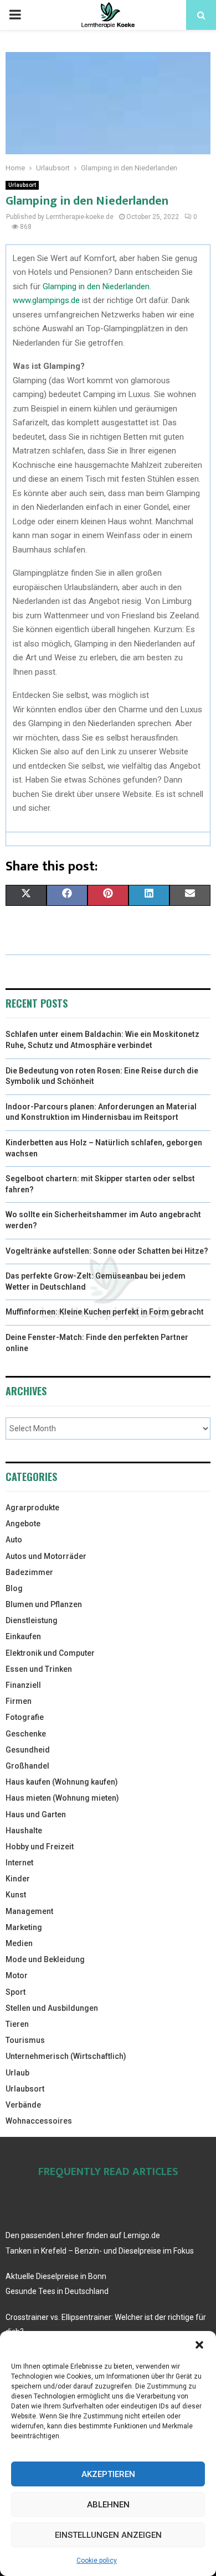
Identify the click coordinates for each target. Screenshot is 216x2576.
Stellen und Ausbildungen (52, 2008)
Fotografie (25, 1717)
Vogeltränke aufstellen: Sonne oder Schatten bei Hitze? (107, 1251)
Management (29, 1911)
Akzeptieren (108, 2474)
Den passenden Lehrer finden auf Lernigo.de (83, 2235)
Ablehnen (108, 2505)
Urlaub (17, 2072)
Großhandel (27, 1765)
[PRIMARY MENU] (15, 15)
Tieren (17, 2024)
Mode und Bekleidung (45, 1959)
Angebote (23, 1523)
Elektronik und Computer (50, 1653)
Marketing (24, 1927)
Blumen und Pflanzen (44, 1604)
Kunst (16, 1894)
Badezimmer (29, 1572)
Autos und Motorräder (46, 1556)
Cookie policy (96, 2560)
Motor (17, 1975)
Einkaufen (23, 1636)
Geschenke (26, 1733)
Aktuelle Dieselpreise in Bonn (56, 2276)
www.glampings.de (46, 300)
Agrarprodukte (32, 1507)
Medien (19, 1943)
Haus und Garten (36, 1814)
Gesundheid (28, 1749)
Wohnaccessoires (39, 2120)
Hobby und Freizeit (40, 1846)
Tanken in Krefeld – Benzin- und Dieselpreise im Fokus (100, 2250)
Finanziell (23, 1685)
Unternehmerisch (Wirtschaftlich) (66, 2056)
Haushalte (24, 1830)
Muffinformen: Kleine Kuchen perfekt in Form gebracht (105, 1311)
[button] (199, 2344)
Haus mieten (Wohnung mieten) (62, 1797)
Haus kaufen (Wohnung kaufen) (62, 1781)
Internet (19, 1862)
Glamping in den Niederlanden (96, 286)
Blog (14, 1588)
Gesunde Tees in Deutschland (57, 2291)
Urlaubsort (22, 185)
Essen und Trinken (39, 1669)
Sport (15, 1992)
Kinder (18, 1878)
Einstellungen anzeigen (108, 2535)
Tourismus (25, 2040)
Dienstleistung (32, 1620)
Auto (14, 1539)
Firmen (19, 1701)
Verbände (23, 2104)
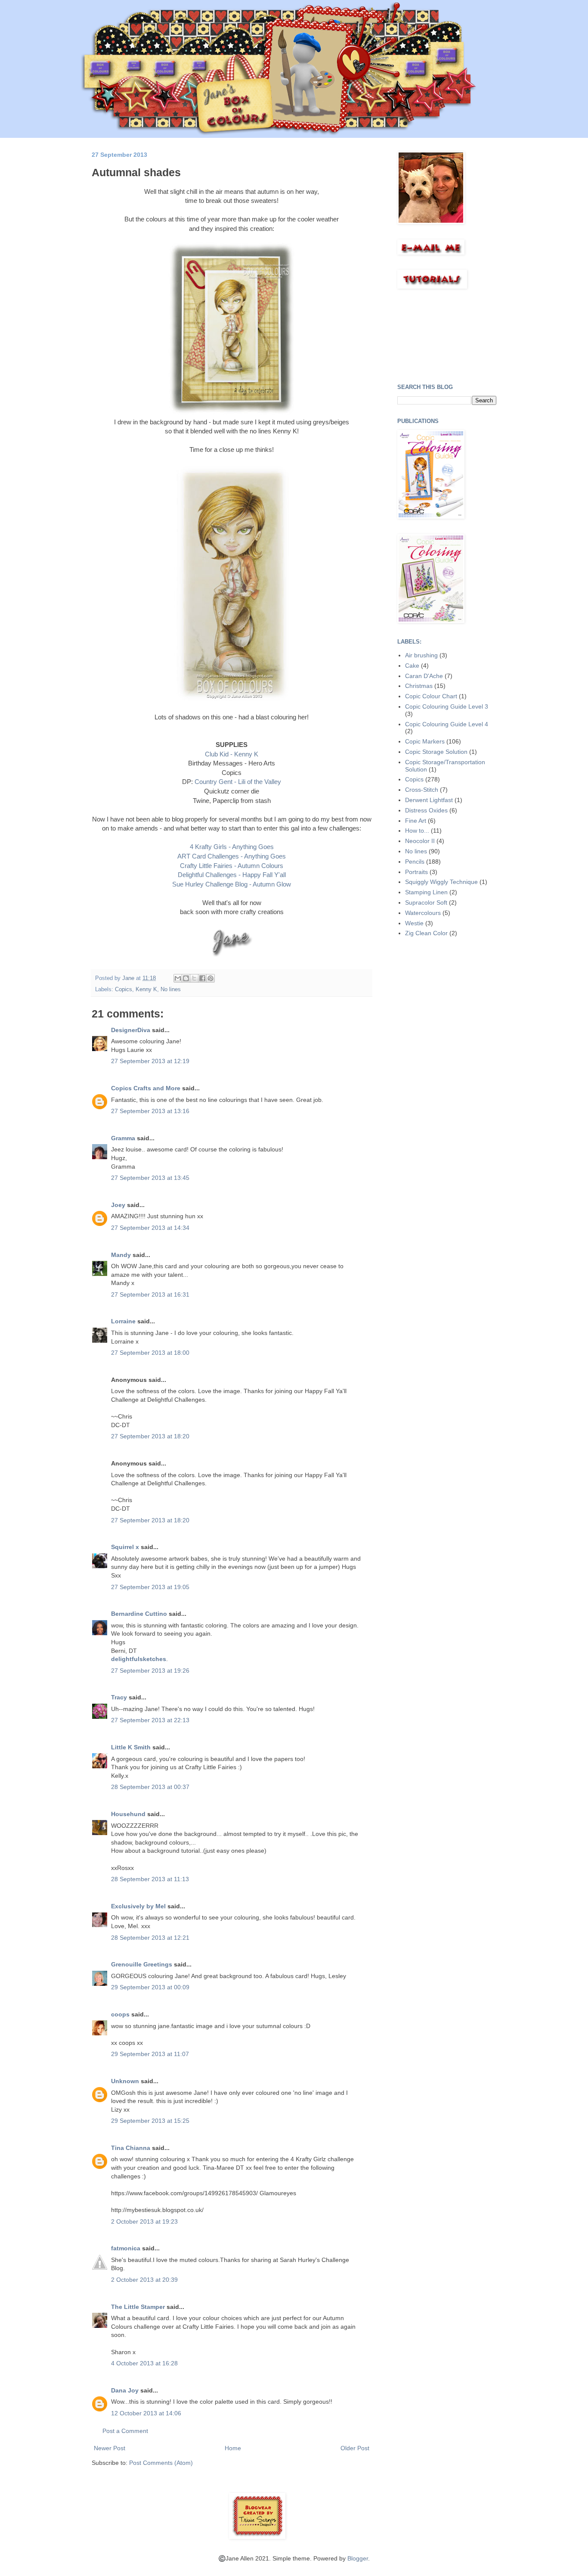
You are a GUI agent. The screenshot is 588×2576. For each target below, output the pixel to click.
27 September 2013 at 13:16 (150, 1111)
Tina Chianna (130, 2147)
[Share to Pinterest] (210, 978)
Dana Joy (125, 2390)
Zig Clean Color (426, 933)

> **Problem**:
Only a number should be returned: the count of lines above that include "target".

> **Reply to the task**:
2